The identification of small supernumerary marker chromosomes; the experiences of 15,792 fetal karyotyping from Turkey.

Small supernumerary marker chromosomes (sSMCs) are often associated with developmental abnormalities and malformations are de novo in approximately 60% of the cases. Fluorescence in situ hybridization (FISH) techniques using various probes provided the possibility to analyze and characterize sSMCs, which is highly important for prenatal diagnosis and genetic counseling. We now present the establishment of a specific strategy to identify the origin and structure of the sSMCs using a combination of conventional banding and classical FISH techniques. Based on this strategy, in a series of 15,792 prenatal karyotypes, 20 cases with sSMCs (prevalence 1.26 per 1000) were diagnosed. Eighteen of these cases were completely analyzed by FISH using commercial probes and Chromoprobe Multiprobe-I System. Out of 20 sSMCs 12 were satellited (10 bisatellited and two monosatellited) (60%) and eight were non-satellited (six ring-like and two isochromosomes) (40%). sSMCs were mostly derived from chromosome 15 (10/20) (50%).

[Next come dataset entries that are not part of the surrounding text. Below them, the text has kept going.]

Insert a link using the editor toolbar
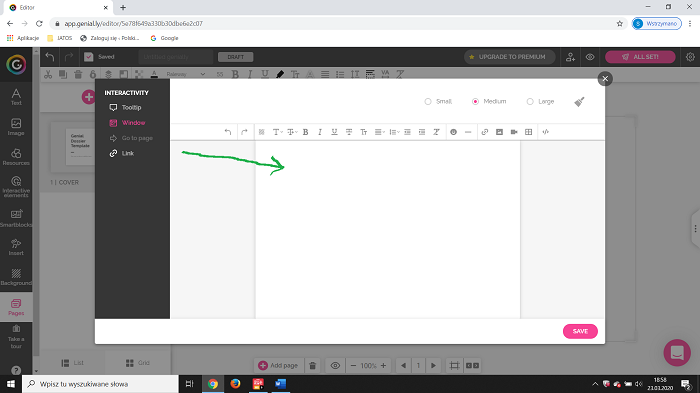The width and height of the screenshot is (700, 393). (x=485, y=132)
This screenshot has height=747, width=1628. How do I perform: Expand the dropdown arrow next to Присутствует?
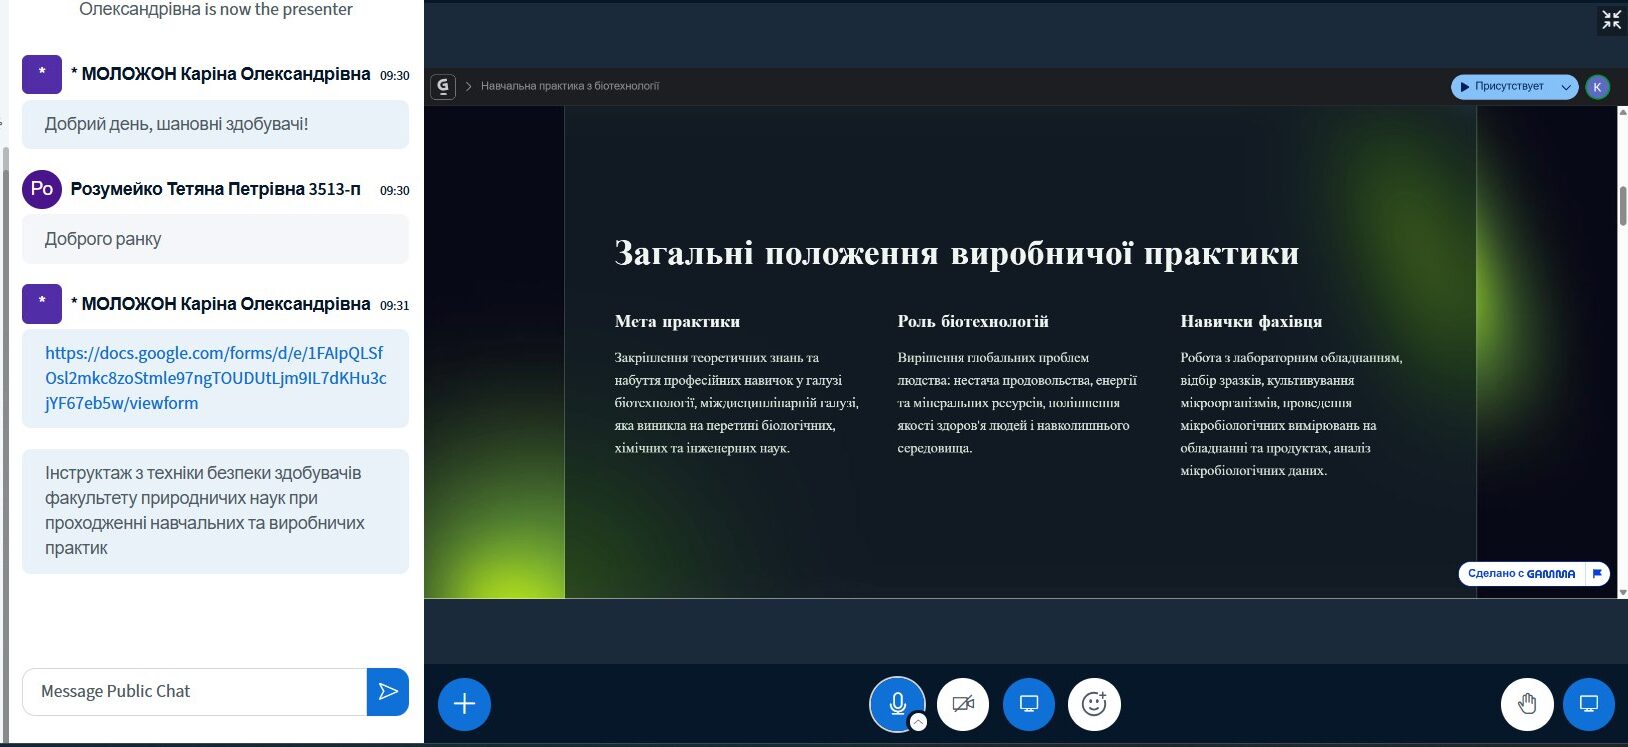coord(1566,87)
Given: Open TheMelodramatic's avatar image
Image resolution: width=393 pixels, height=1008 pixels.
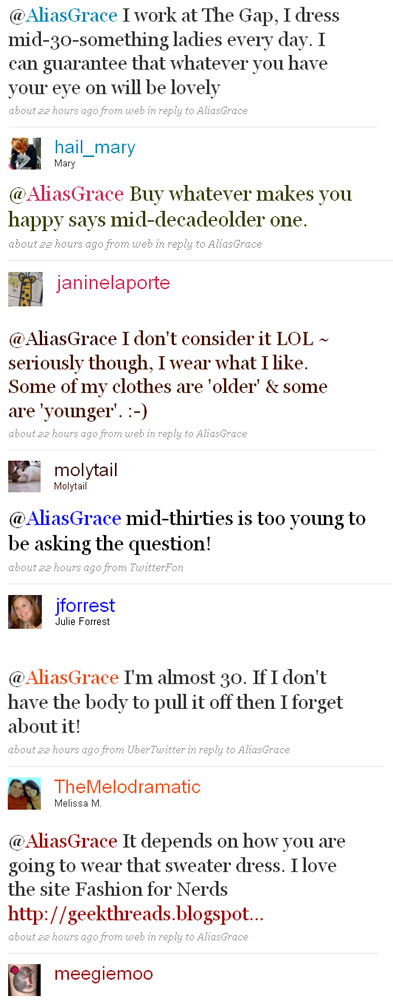Looking at the screenshot, I should click(25, 793).
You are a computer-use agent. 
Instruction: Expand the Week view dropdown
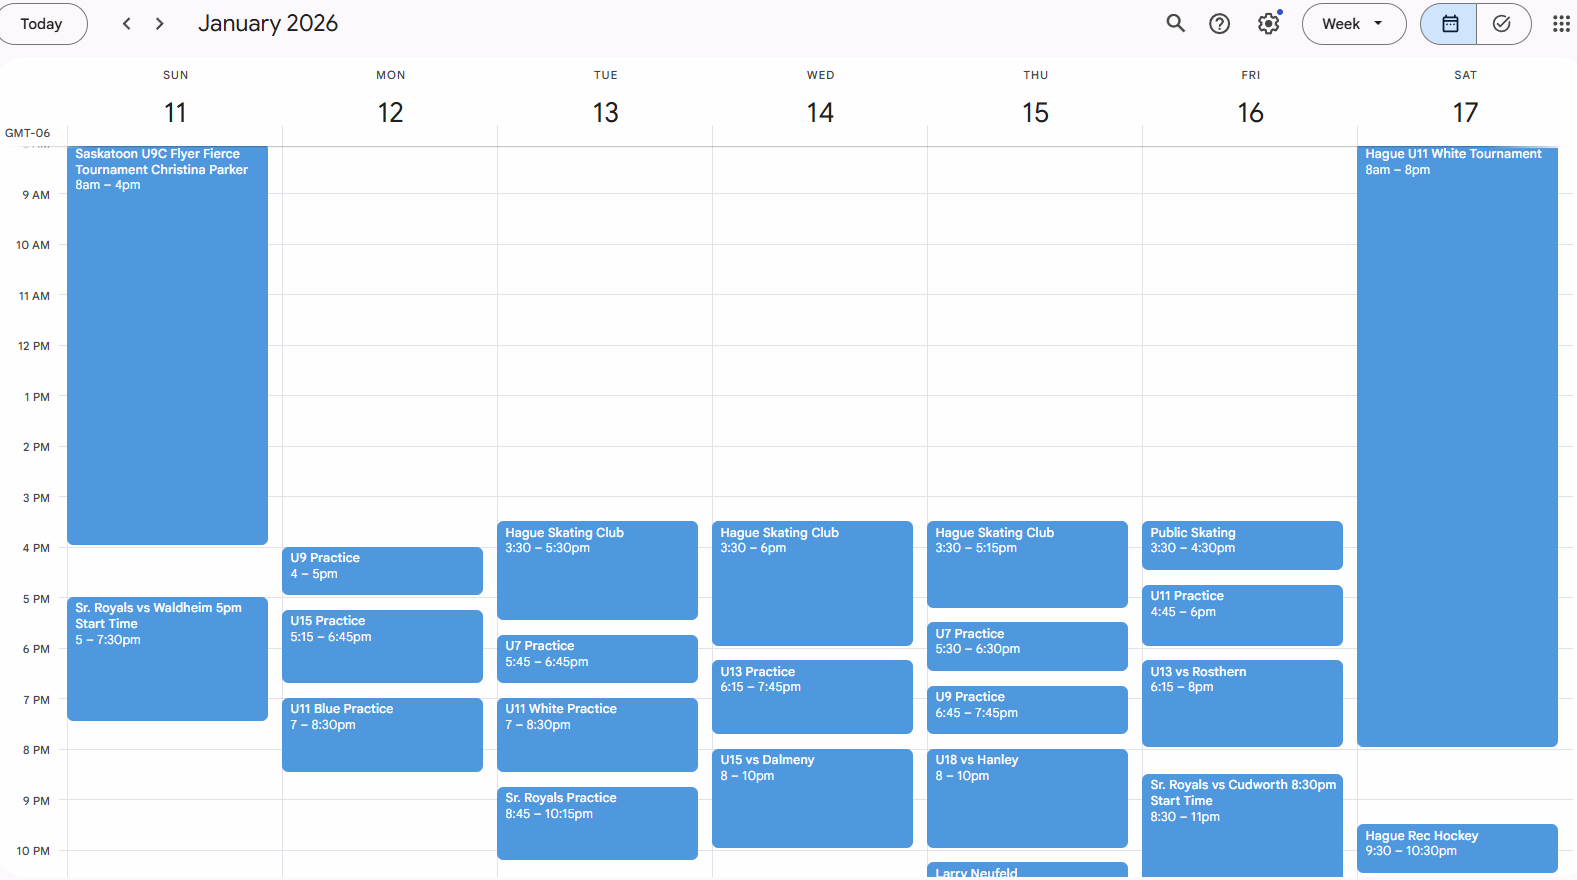point(1353,24)
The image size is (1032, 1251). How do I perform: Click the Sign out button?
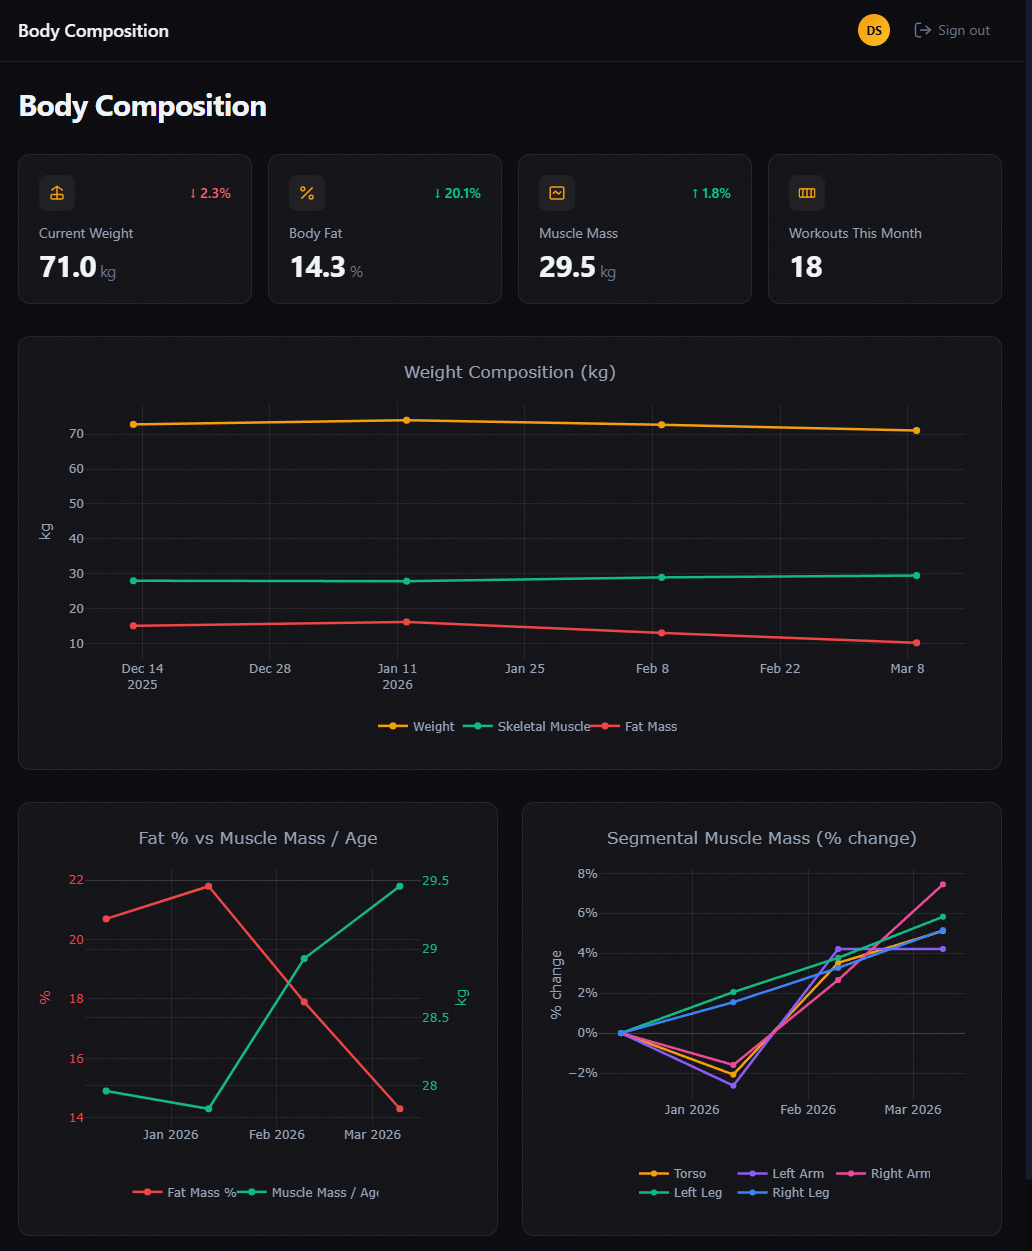tap(952, 31)
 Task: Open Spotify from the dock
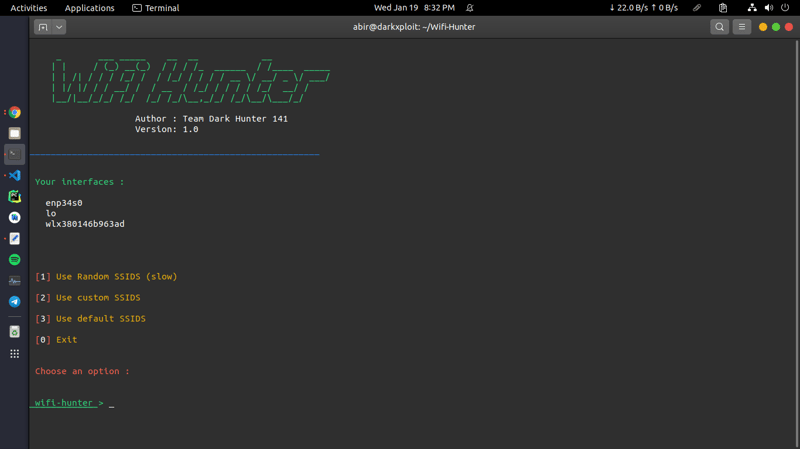(15, 260)
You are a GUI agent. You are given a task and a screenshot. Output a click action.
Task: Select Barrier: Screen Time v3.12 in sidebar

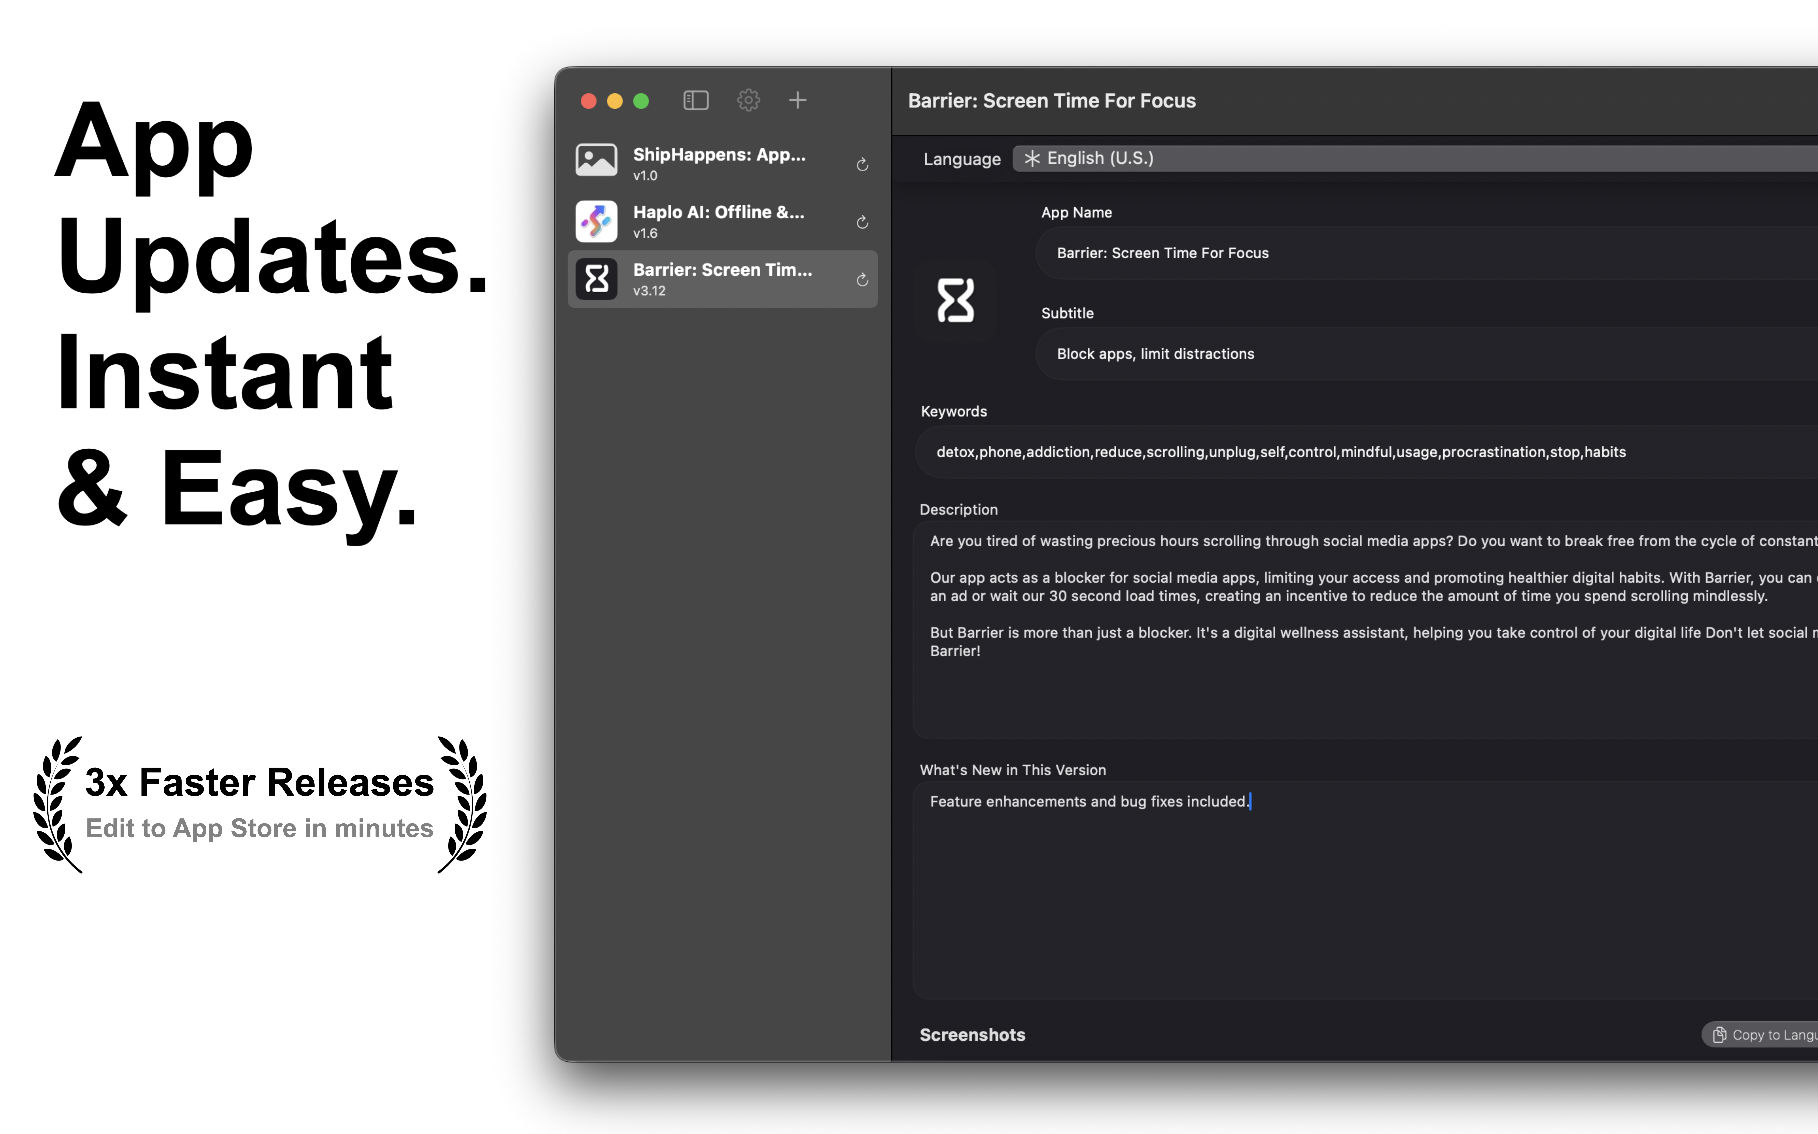(x=722, y=280)
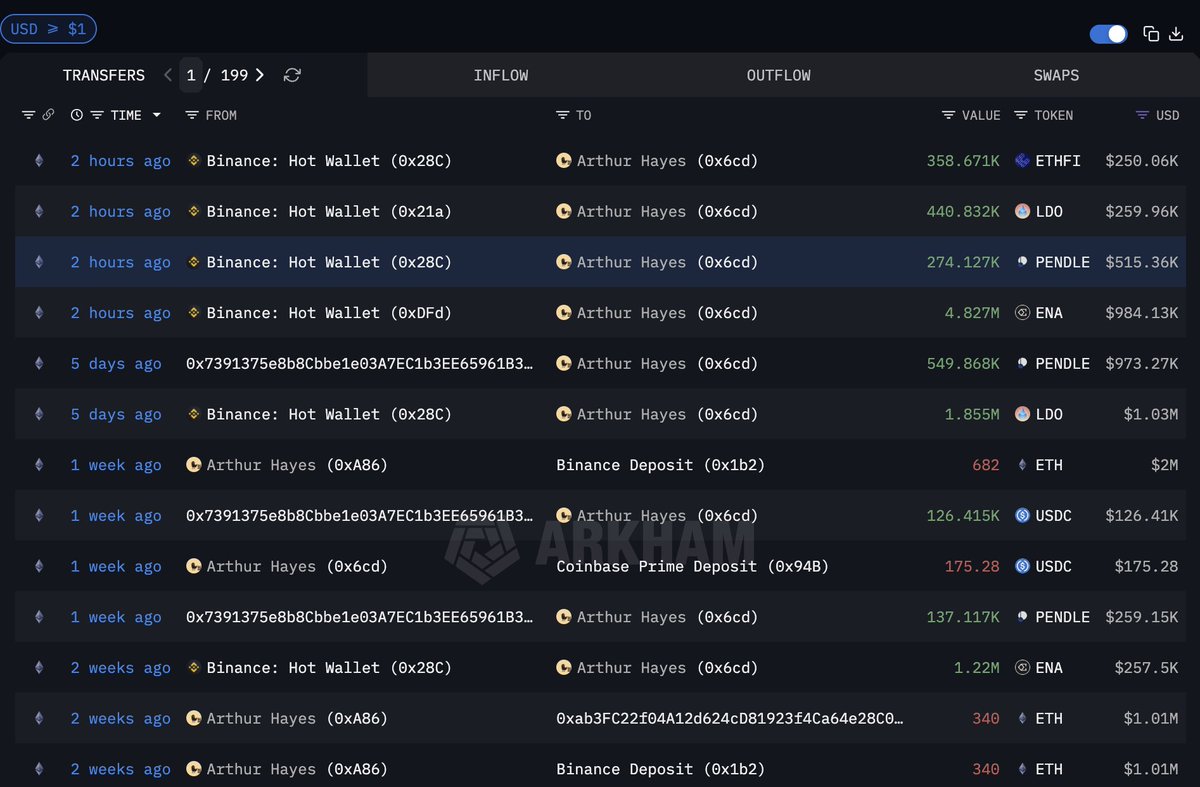Open Binance: Hot Wallet (0xDFd) link

(328, 313)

Euchromatin material was found in 13 cases by various banding and FISH techniques, while in six of 20 sSMCs there was no evidence of euchromatin material. Parental karyotypes could be evaluated in 15 cases and familial inheritance was found in only three of them (20%). We conclude that the proposed strategy for the identification and characterization of sSMCs is accurate and represents a good alternative to novel FISH techniques for modestly equipped cytogenetic laboratories.